Netflix reported second-quarter revenue and earnings yesterday. Revenue rose 13 percent year over year to $12.56 billion, driven by membership growth, higher subscription prices and increased advertising revenue. Earlier this year, the streaming giant raised prices across all of its subscription plans.
Net income reached $3.40 billion for the quarter, up from $3.13 billion a year earlier.
Looking ahead, Netflix expects third-quarter revenue to increase 12 percent and said its full-year 2026 outlook remains in line with previous guidance.

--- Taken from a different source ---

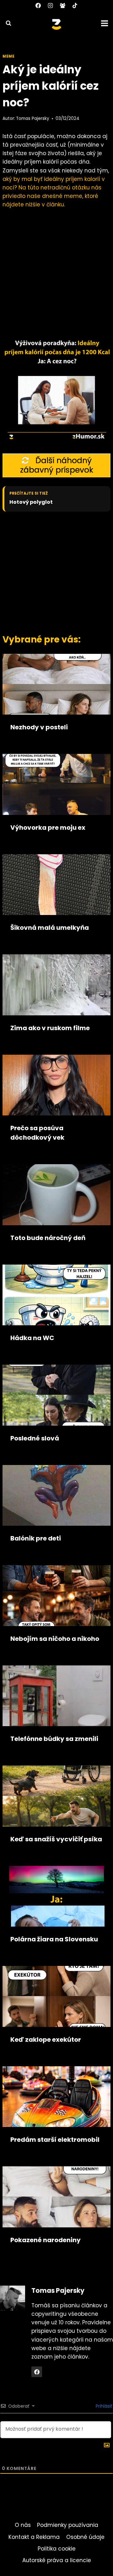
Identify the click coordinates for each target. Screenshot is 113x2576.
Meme (8, 56)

Co-CEO Ted Sarandos pushed back on reports suggesting second seasons attract significantly fewer viewers than first seasons, saying Netflix has not seen any material decline in viewership between seasons.
The company also announced it will reduce the frequency of its audience disclosures, shifting from twice-yearly to annual viewership reports beginning next year.
Netflix highlighted live programming as a major driver of engagement, noting that live events accounted for six of its 10 biggest new-member sign-up days over the past five years. Live sports, in particular, continue to attract premium advertising dollars, an increasingly important revenue source as subscriber growth moderates.
The company reiterated that it expects advertising revenue to roughly double this year, reaching about $3 billion. However, Netflix stock dropped over 8 percent in after-hours trading.